Please copy the records below, changing every "GUI agent" to "interface agent" and leaving everything else as it is.

# # #

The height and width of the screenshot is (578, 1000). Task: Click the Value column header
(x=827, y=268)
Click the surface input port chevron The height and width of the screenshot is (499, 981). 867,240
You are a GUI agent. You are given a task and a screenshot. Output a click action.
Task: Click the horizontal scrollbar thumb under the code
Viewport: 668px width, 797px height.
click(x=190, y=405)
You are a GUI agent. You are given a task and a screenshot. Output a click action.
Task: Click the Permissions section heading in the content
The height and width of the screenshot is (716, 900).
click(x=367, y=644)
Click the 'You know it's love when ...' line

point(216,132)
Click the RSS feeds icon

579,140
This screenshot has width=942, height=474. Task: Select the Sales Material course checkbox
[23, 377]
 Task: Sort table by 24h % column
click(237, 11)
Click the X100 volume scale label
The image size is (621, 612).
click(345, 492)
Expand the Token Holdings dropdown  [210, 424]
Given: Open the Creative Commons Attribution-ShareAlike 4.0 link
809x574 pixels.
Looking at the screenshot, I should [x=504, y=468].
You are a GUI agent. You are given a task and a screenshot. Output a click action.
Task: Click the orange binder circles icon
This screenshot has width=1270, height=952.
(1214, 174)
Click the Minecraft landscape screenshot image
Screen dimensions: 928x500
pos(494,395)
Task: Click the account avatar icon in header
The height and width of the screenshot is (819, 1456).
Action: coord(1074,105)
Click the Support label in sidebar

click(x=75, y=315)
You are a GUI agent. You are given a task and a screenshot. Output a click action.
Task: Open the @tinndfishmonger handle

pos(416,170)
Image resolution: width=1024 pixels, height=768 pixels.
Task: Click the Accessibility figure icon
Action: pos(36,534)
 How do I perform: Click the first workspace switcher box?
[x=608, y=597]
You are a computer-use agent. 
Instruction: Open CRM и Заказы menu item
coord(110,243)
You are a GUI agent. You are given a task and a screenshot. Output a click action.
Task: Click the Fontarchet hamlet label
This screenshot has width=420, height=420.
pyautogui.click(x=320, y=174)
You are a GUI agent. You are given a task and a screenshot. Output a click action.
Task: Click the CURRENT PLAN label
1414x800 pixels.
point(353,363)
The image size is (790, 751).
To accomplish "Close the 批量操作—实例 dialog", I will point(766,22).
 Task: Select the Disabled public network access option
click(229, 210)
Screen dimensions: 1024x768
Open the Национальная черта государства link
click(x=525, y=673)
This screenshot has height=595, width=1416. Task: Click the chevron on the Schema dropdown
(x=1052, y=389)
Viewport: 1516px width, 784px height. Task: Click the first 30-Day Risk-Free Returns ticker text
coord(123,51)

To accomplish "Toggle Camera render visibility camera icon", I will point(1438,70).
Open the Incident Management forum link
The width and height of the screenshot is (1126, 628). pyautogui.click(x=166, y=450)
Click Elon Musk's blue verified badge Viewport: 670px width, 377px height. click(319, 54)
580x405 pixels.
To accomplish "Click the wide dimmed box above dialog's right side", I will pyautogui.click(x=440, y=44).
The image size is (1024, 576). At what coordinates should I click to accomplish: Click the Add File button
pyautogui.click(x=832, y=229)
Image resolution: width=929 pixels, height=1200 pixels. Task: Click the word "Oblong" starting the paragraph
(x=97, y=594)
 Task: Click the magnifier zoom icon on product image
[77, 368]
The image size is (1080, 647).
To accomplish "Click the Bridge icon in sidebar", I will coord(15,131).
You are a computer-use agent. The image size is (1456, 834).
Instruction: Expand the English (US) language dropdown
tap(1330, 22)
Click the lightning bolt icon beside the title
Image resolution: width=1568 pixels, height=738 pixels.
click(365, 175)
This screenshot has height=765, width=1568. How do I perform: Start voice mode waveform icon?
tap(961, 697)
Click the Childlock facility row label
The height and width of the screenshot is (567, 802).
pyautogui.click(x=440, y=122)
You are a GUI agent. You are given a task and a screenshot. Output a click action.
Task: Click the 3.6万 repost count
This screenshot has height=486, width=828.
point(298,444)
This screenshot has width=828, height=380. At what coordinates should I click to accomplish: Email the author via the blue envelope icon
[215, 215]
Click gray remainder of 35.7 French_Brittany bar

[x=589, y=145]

# # #

Correct response:
The height and width of the screenshot is (578, 1000). Task: Click the Value column header
(x=827, y=268)
Click the surface input port chevron The height and width of the screenshot is (499, 981). 867,240
You are a interface agent. You are given a task and a screenshot. Output a click action.
Task: Click the horizontal scrollbar thumb under the code
Viewport: 668px width, 797px height.
click(x=190, y=405)
You are a interface agent. You are given a task and a screenshot. Output a click action.
Task: Click the Permissions section heading in the content
The height and width of the screenshot is (716, 900).
click(x=367, y=644)
Click the 'You know it's love when ...' line

point(216,132)
Click the RSS feeds icon

579,140
This screenshot has width=942, height=474. Task: Select the Sales Material course checkbox
[23, 377]
 Task: Sort table by 24h % column
click(237, 11)
Click the X100 volume scale label
The image size is (621, 612).
click(345, 492)
Expand the Token Holdings dropdown  [210, 424]
Given: Open the Creative Commons Attribution-ShareAlike 4.0 link
809x574 pixels.
Looking at the screenshot, I should [x=504, y=468].
You are a interface agent. You are given a task and a screenshot. Output a click action.
Task: Click the orange binder circles icon
This screenshot has width=1270, height=952.
(1214, 174)
Click the Minecraft landscape screenshot image
Screen dimensions: 928x500
pos(494,395)
Task: Click the account avatar icon in header
The height and width of the screenshot is (819, 1456).
Action: coord(1074,105)
Click the Support label in sidebar

click(x=75, y=315)
You are a interface agent. You are given a task and a screenshot. Output a click action.
Task: Open the @tinndfishmonger handle

pos(416,170)
Image resolution: width=1024 pixels, height=768 pixels.
Task: Click the Accessibility figure icon
Action: pos(36,534)
 How do I perform: Click the first workspace switcher box?
[x=608, y=597]
You are a computer-use agent. 
Instruction: Open CRM и Заказы menu item
coord(110,243)
You are a interface agent. You are given a task and a screenshot. Output a click action.
Task: Click the Fontarchet hamlet label
This screenshot has width=420, height=420.
pyautogui.click(x=320, y=174)
You are a interface agent. You are given a task and a screenshot. Output a click action.
Task: Click the CURRENT PLAN label
1414x800 pixels.
point(353,363)
The image size is (790, 751).
To accomplish "Close the 批量操作—实例 dialog", I will point(766,22).
 Task: Select the Disabled public network access option
click(229, 210)
Screen dimensions: 1024x768
Open the Национальная черта государства link
click(x=525, y=673)
This screenshot has height=595, width=1416. Task: Click the chevron on the Schema dropdown
(x=1052, y=389)
Viewport: 1516px width, 784px height. Task: Click the first 30-Day Risk-Free Returns ticker text
coord(123,51)

To accomplish "Toggle Camera render visibility camera icon", I will point(1438,70).
Open the Incident Management forum link
The width and height of the screenshot is (1126, 628). pyautogui.click(x=166, y=450)
Click Elon Musk's blue verified badge Viewport: 670px width, 377px height. click(319, 54)
580x405 pixels.
To accomplish "Click the wide dimmed box above dialog's right side", I will pyautogui.click(x=440, y=44).
The image size is (1024, 576). At what coordinates should I click to accomplish: Click the Add File button
pyautogui.click(x=832, y=229)
Image resolution: width=929 pixels, height=1200 pixels. Task: Click the word "Oblong" starting the paragraph
(x=97, y=594)
 Task: Click the magnifier zoom icon on product image
[77, 368]
The image size is (1080, 647).
To accomplish "Click the Bridge icon in sidebar", I will coord(15,131).
You are a computer-use agent. The image size is (1456, 834).
Instruction: Expand the English (US) language dropdown
tap(1330, 22)
Click the lightning bolt icon beside the title
Image resolution: width=1568 pixels, height=738 pixels.
click(365, 175)
This screenshot has height=765, width=1568. How do I perform: Start voice mode waveform icon?
tap(961, 697)
Click the Childlock facility row label
The height and width of the screenshot is (567, 802).
pyautogui.click(x=440, y=122)
You are a interface agent. You are given a task and a screenshot. Output a click action.
Task: Click the 3.6万 repost count
This screenshot has height=486, width=828.
point(298,444)
This screenshot has width=828, height=380. At what coordinates should I click to accomplish: Email the author via the blue envelope icon
[215, 215]
Click gray remainder of 35.7 French_Brittany bar

[x=589, y=145]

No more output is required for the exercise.